An inscription at the Sangameshwar temple near Solapur has sparked a dispute between local historians and the state archaeology department. While historians at Solapur University claim that the inscription is 1,000 years old, the archaeology department insists that it belongs to the Yadava period around the 13-14th century, making it only about 400 years old.
Written in Marathi, the inscription in question measures 94 cm in length and 16 cm in width. Dr Maya Patil, head of Solapur University’s archaeology department, said, “There are two temples around 35 km from Solapur — Harihareshwar and Sangameshwar. The inscription dates back to around 940 Saka (based on the Marathi calendar). If we add 78 years to this, (one Saka is completed every 78 years) the inscription should be of around 1018 AD, making it the oldest inscription in Maharashtra. It is definitely older than the Shravanabelagola and Diveagar temples which have inscriptions on copper. The inscription states that anyone who reads it will become invincible.”
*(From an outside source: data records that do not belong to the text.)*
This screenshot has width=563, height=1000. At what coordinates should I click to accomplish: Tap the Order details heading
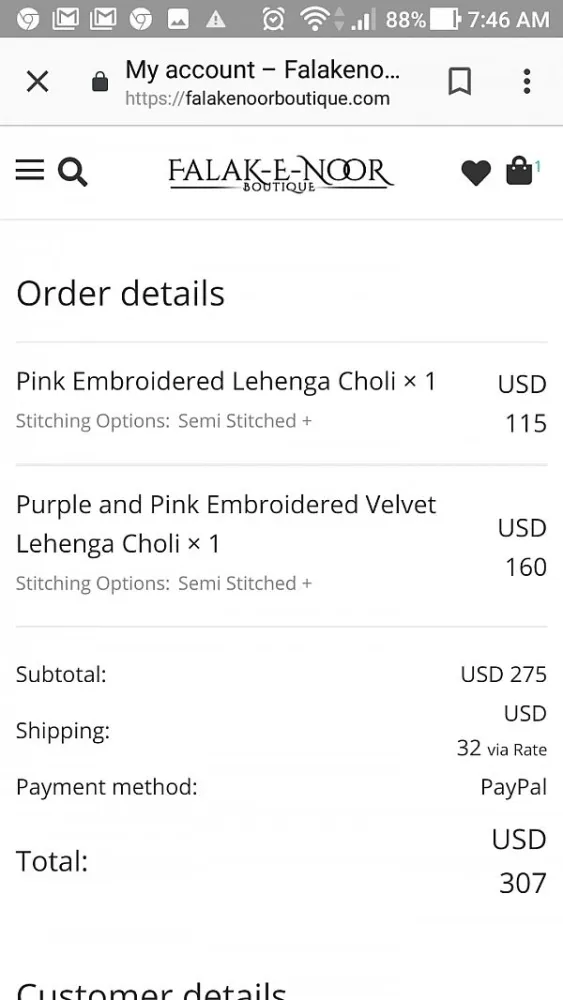(x=121, y=293)
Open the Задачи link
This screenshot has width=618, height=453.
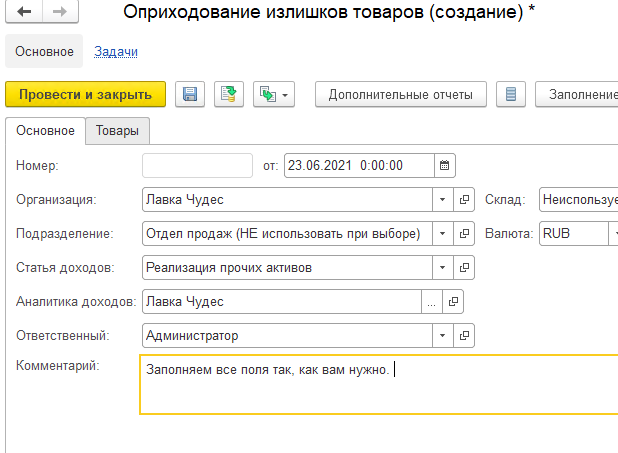[116, 52]
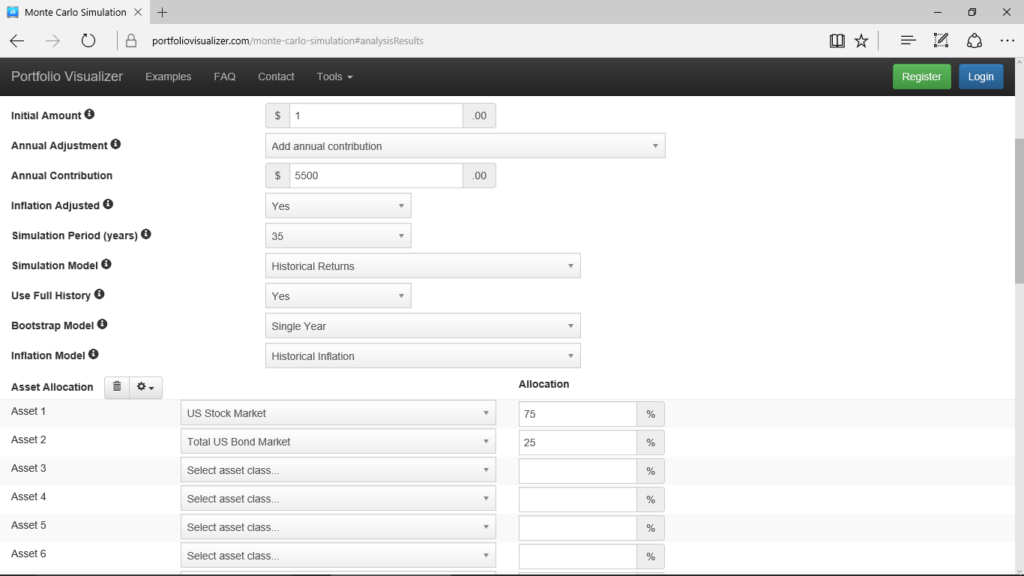Open the asset allocation gear settings
This screenshot has width=1024, height=576.
point(143,387)
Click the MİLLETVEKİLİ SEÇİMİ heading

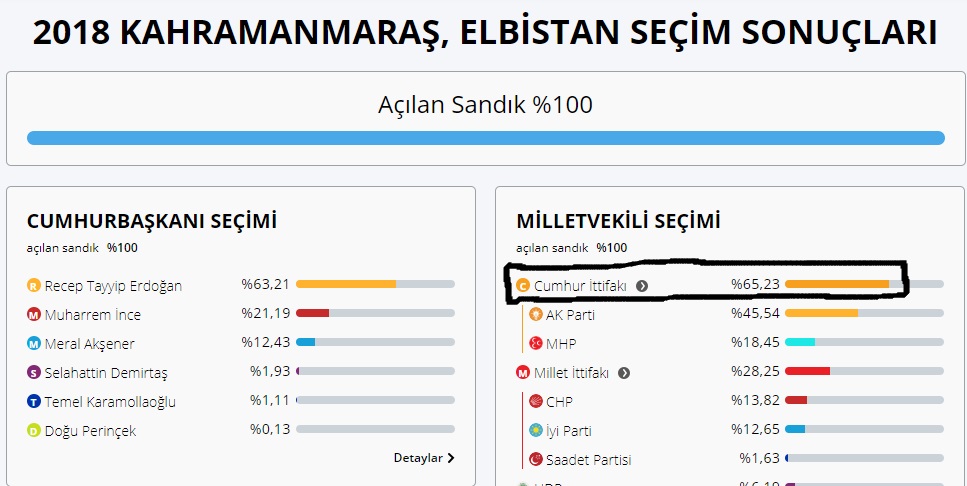[619, 221]
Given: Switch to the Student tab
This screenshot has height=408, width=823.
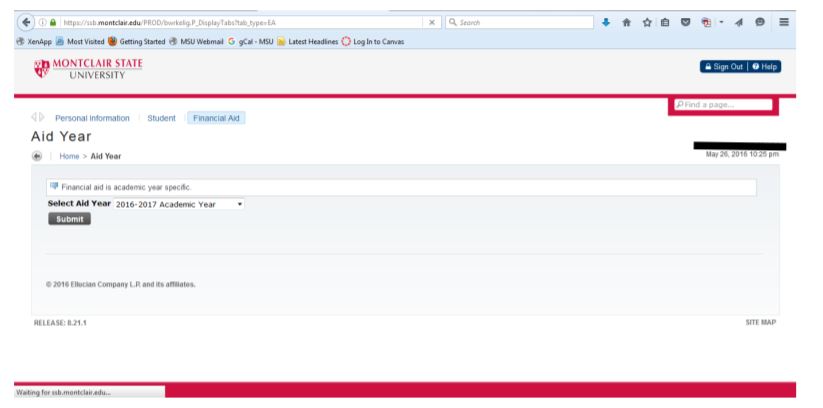Looking at the screenshot, I should pos(161,118).
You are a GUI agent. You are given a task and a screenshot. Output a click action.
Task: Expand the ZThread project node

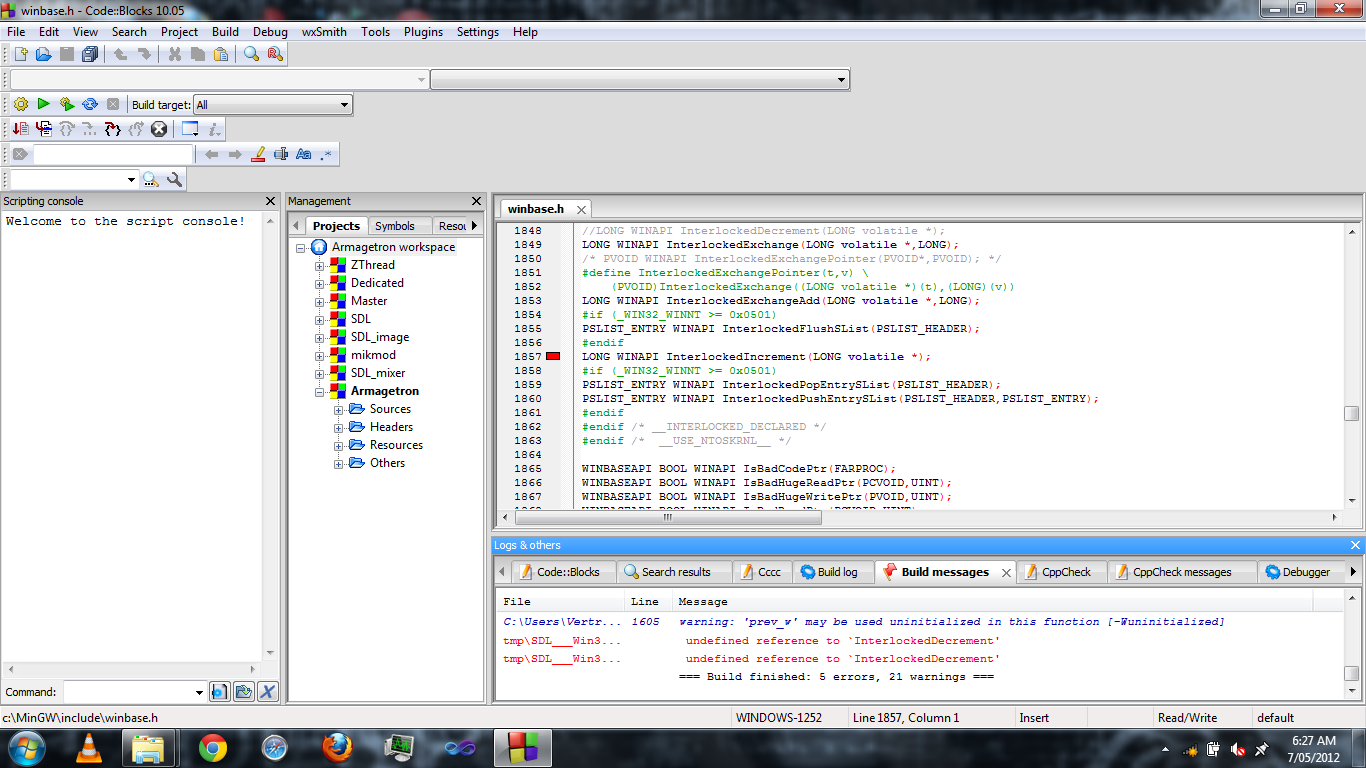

Patil added, “There is a dispute over how old the inscription is. The state archaeology department feels it is around 400 years old and we feel that it is much older. According to our readings, the inscription will complete 1,000 years in 2018.”
To prove their theory right and gather further evidence, the varsity department is planning to conduct a seminar in November during which researchers, scholars and historians from around the state will be invited to put forth their findings and readings about the inscription.
Local historians have also demanded that since the inscription is a thousand years old, developmental measures should be taken for the temple and its nearby area. A better road should be built to improve connectivity from Solapur, a budget sanctioned for maintenance of the temple and more promotion on the tourism front, too. Also, according to the claims, since the temple will complete a 1,000 years in 2018, a year-long festival should be held to commemorate the event, they feel.
However, the state archaeology department feels otherwise, Assistant director of the department, Vilas Pundlikrao Wahane, said, “Based on the readings by our archaeologists and the epigraphy branch of the Archaeological Survey of India (ASI), the inscriptions are not older than the 13th-14th century. In fact, we are certain that the temple itself did not exist in 1018 AD. The construction and architecture of the temple is of the Yadava Period, which is another prominent reason that the inscription cannot be this old. The ASI had declared in 1960 that the inscriptions are of the Yadava Period. We can prove it again through a new study.”
To sort out the dispute, the archaeology department has decided to hold a conference in Solapur in the month of January where local historians and archaeologists will be invited, along with the epigraphers and archaeologists from ASI and the department itself. Discussions will be held based on findings of both parties.